困難な中でやっている姿への感銘とミーティングへの違和感

 2012年度から2014年度の3ケ年にわたって行われた厚生科学研究【研究課題データ】東日本大震災の被災地における地域精神保健医療福祉システムの再構築に資する中長期支援に関する研究 | 日本の研究.com東日本大震災の被災地における地域精神保健医療福祉システムの再構築に資する中長期支援に関する研究での被災地支援のお仕事も今回で終了となります。
 私は相馬広域こころのケアセンターなごみさんへのコンサルティングというお仕事を仰せつかり、なんだかよくわからないまま(・・・なんて言っていいのかな?)、やってきました。
 初年度の支援のときには、被災地の現状に打ちひしがれながらも、ホスピタリティ溢れるなごみの皆さんの一生懸命さに心を打たれました。自分自身、ゼロからACTチームを立ち上げていった経験があるので(単なるスタッフなので新居先生と山田さんを差し置いて、「立ち上げる」という言い方は適当ではないかもしれません)、当時のなごみの皆さんの苦労はある程度「あるある」という感じがありました。しかし、そのような多職種チームの立ち上げに加えて震災支援です。被災されているスタッフ、被災されているスタッフを気遣う被災はされていないスタッフのみなさんに、ただただ頭を垂れるしかない・・・というのが率直な気持ちでした。

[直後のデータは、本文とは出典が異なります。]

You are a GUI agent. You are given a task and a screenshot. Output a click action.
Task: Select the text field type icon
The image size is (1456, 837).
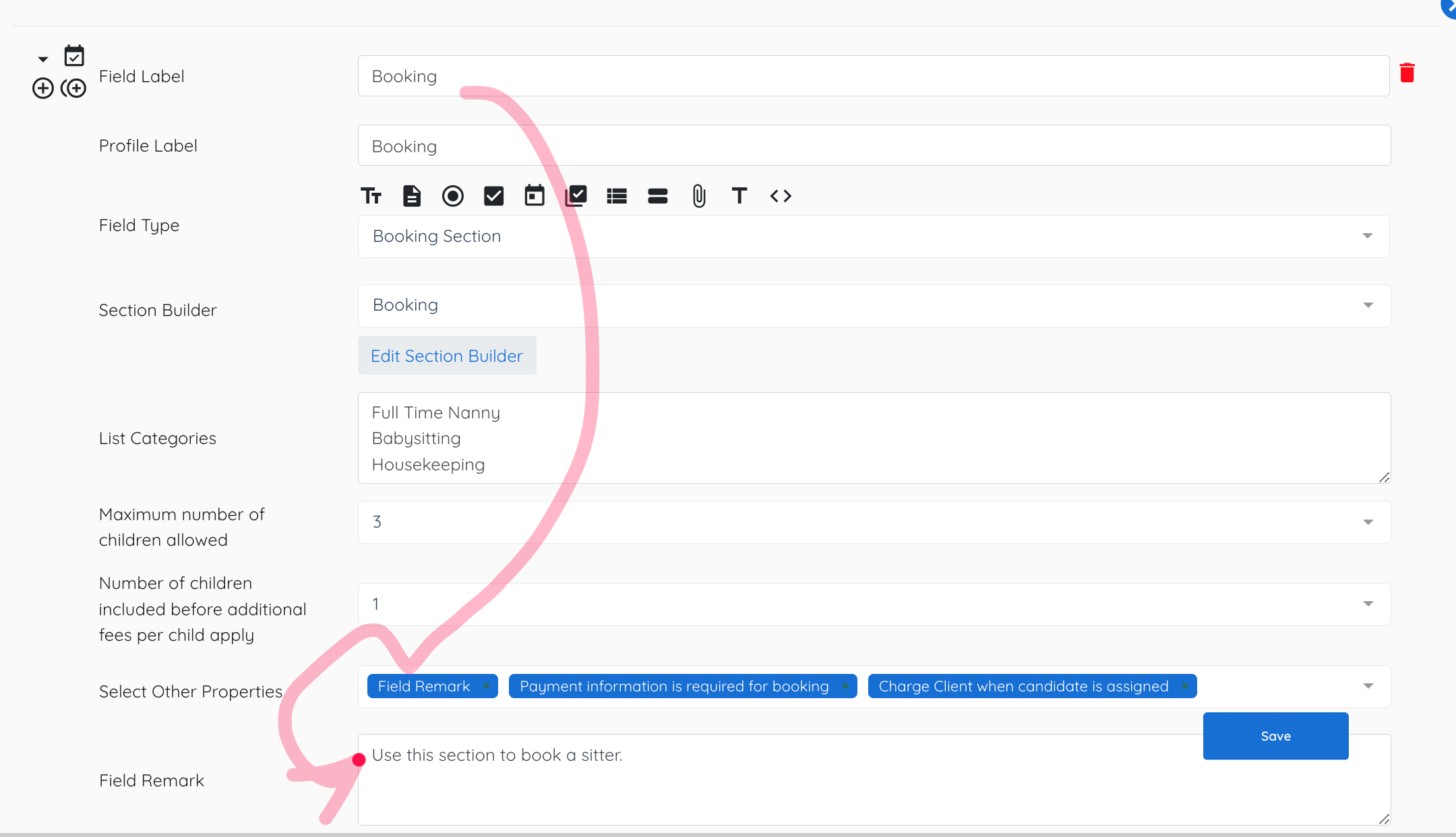371,196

 でも、それではお仕事になりません。チームの成長のお手伝いのために来たのに「いやいやみなさん、お疲れさまです」だけ言っていたら何のために来たのかわかりません。ということで、今後のチームの成長のために必要な・実現可能なことを探しました。
 そのうような背景のなかで、どうしてもこれは改めたほうが良い!!!!! と思ったのがチームのミーティングで展開される報告や検討の質と量の乏しさでした。

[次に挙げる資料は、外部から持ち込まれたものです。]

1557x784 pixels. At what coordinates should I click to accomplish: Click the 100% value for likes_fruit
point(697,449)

病棟の申し送りみたいな報告(って病棟って知らないんだけど、あくまで想像、充実した濃いミーティングをしている病棟のみなさんごめんなさい)で、こんな報告じゃあ、ミーティングの意味が薄れてしまう、チームでみんなでせっかくやっているんだから、チームの全員が顔を合わせるミーティングをもっと充実させていかなくてはいけないんじゃないか・・・

と強く思いました。

成長したなあと感じること

 今回、最後ということもあり、総括のお話をさせていただきました。
 おせじぬきで、本当にみなさんが努力されて、良いチームになってこられたのだなあと思います。もちろん、「いろいろなこと」はあるのだけれども、それは人間の集団であれば当然です。また、この日本で精神障害のある方への多職種のアウトリーチチームの実践がほとんど蓄積されておらず、チームビルディングのノウハウもほとんどない中での歩みです。「あるべき方向」が何なのか、暗中模索のなかでの日々です。チームのスタッフ同士、誰がどんなストレングスを持っているのか、どのように役割分担していけば良いのかもわかってきたし、成功体験を積み上げて、「こんなふうにやっていけば良いのだな」という経験知とカンのようなものが、スタッフレベルでも、チームレベルでもできあがってきたのではないでしょうか。

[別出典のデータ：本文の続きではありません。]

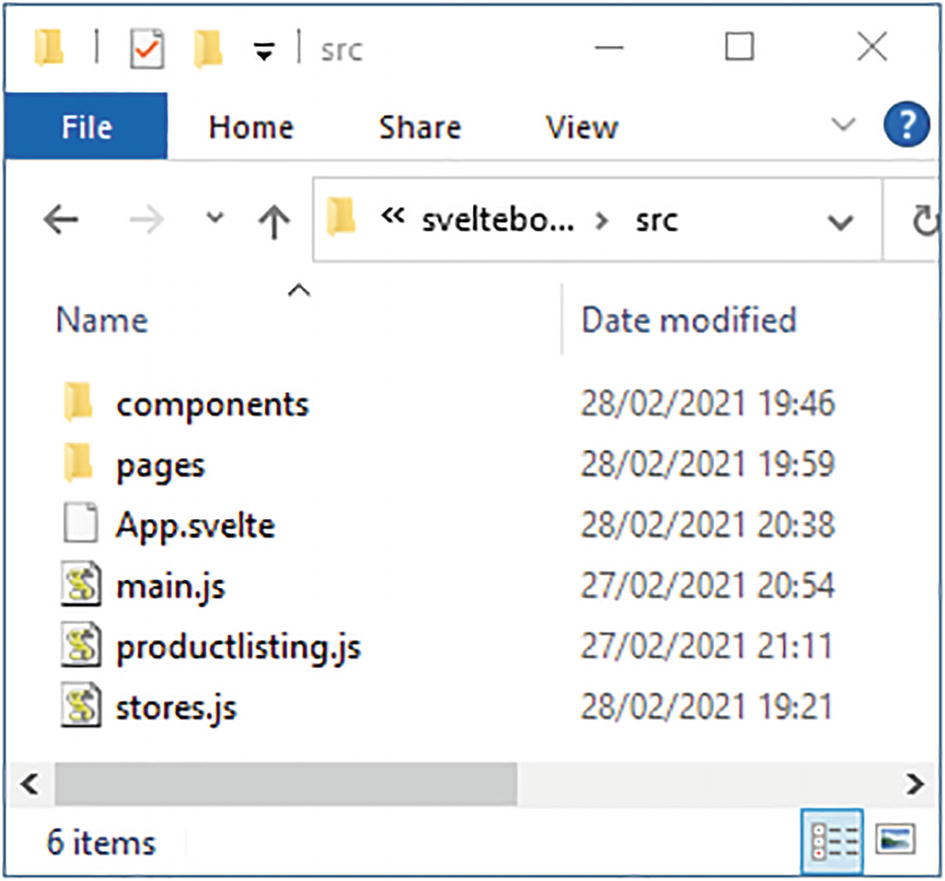Switch to the View ribbon tab
The width and height of the screenshot is (945, 881).
click(581, 127)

 また、ミーティングも本当に豊かになりました。ユニークな報告が増えている、その報告をきけば「ああ、ああ、あのひとね」とすぐわかるような、笑いも多くなったし、報告にみんながいろいろな反応をするようになりました。特に、2日目のミーティングでは、「こうしたらどうかな」みたいな発言もみられて、「ミーティングでパパっとプチ問題解決」も始まったように思いました。

「ミーティングは多職種チームの要」

 では、どうして私はそんなにミーティングにこだわるのでしょうか?
 ・・・まあ、それが一番気になったからなんですけど(笑)、それではあまりに無責任なので、多少いろいろ調べました。そうしたら、ありました、ありました。三品先生の重い精神障害のある人への包括型地域生活支援: アウトリーチ活動の理念とスキル (学術叢書)の208ページに、「ACTチームはミーティングが要」とありました。なごみさんはACTじゃないけど、多職種アウトリーチチームである以上、同様に考えて良いのではないでしょうか。また、野中先生の多職種連携の技術(アート)―地域生活支援のための理論と実践の139ページにも、「良質なチームをつくりあげるためには、(略)医療保険福祉領域におけるチームの訓練として最良の方法は日常的に実施するケア会議」とありました。三品先生と野中先生がおっしゃっているのであるから、自信をもって、ミーティングが大切なんだ!!と言えますよね(^o^)/

 チームを成長させるための方法はたぶんいろいろあるのだと思います。私が知らないだけなんだと思います。
 ただ、毎日毎日のことだし、スタッフ一人ひとりが心がけて少しだけ頑張ることで、容易になしとげられるという点では、ミーティングの報告をより充実させるという方法は有効なのではないかと思います。そして、「報告をより充実させる」ということは自分の実践を振り返ることでもあるし、端的にまとめることでもあるし、「特にみんなに聴いてもらいたい、相談したいことは何か」というふるいにかけることでもあります。全部を充実させたら時間が足りなくなってしまう。そのなかで、どのようにメリハリをもたせるかという問題にもいきあたります。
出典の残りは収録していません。